Exercise description = Each line of the material holding the word "prepara" must be identified and copied.

Raw data =
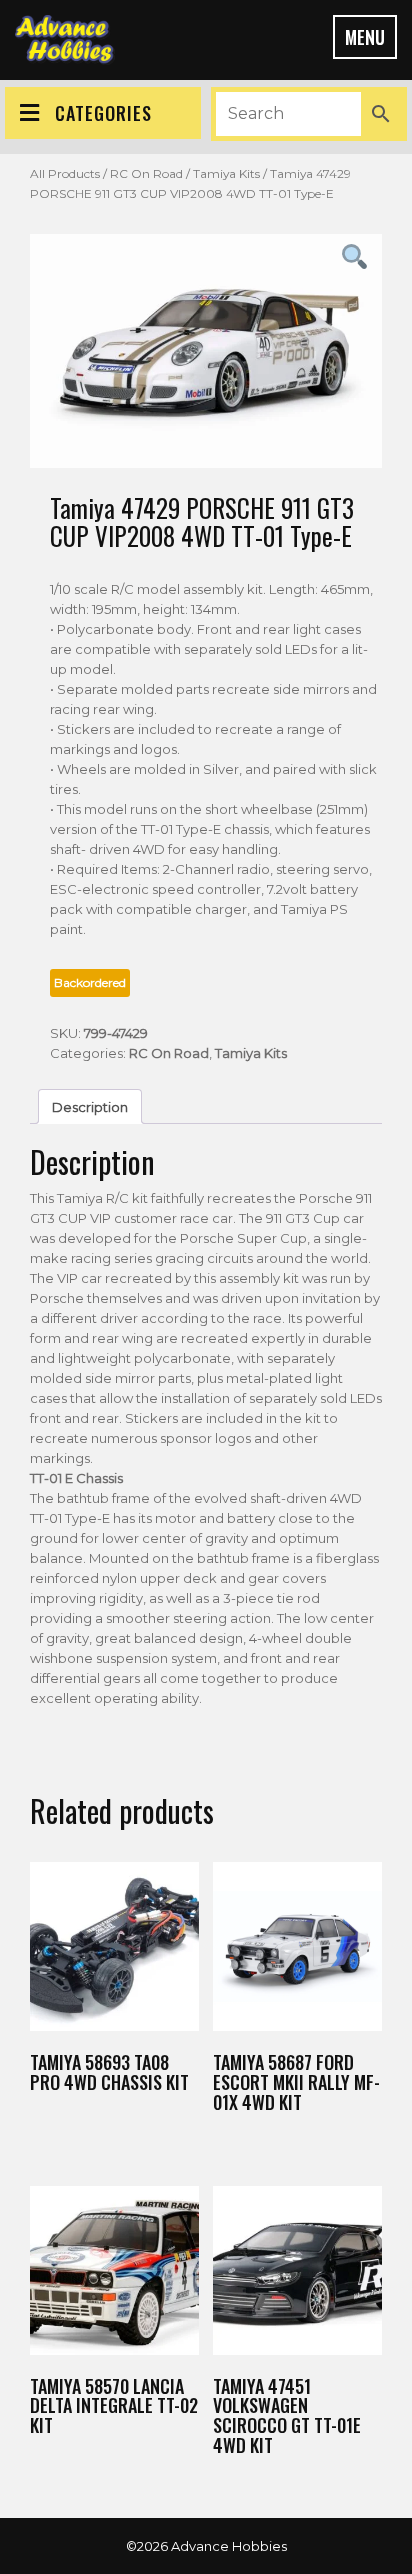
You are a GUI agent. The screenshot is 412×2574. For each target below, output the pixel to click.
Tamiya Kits (226, 173)
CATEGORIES (103, 113)
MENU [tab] (365, 37)
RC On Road (146, 173)
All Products (65, 173)
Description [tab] (90, 1107)
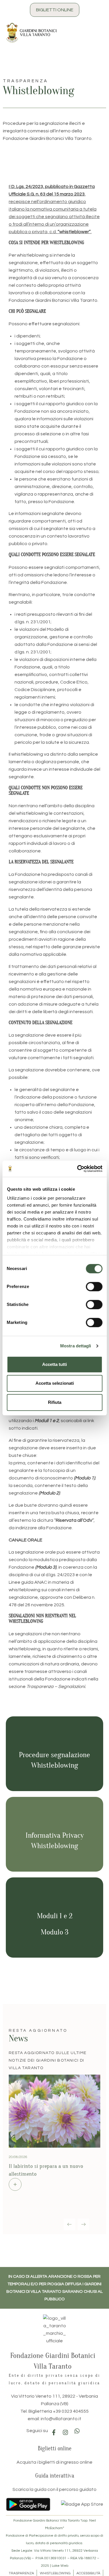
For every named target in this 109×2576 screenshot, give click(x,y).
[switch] (94, 1286)
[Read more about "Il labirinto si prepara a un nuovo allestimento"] (54, 2107)
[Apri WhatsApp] (77, 2430)
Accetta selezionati (54, 1383)
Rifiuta (54, 1402)
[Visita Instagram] (65, 2431)
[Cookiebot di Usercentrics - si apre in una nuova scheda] (77, 1168)
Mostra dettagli (75, 1345)
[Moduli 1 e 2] (54, 1899)
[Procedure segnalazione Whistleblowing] (54, 1738)
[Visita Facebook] (54, 2431)
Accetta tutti (54, 1364)
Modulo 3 (54, 1932)
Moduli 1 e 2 (54, 1916)
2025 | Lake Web (54, 2565)
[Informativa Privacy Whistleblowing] (54, 1818)
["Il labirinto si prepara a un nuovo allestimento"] (15, 2181)
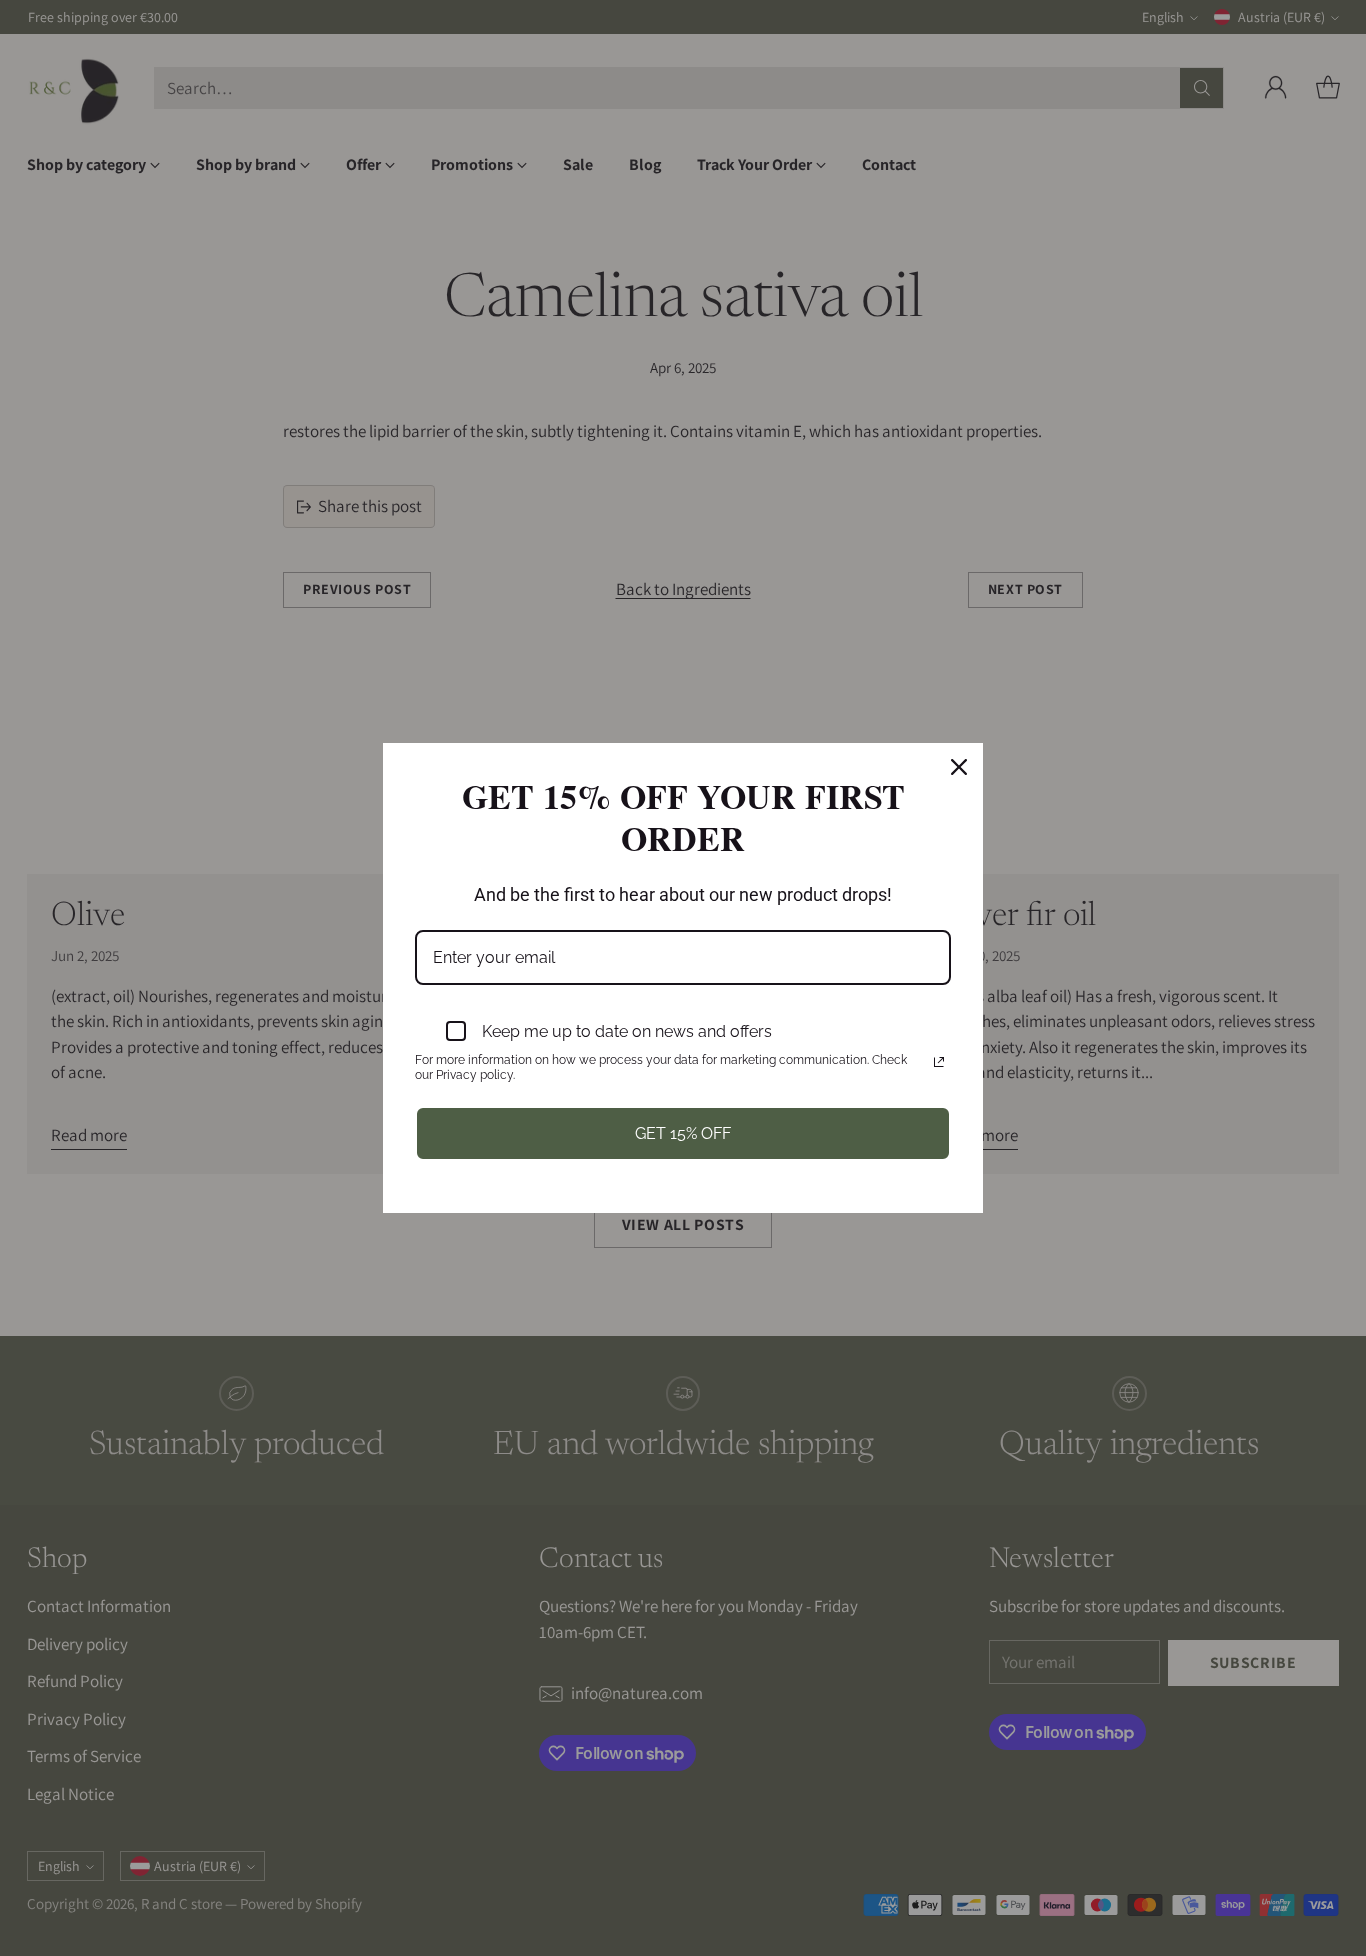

Expected answer =
[Read more about "Il labirinto si prepara a un nuovo allestimento"] (54, 2107)
["Il labirinto si prepara a un nuovo allestimento"] (15, 2181)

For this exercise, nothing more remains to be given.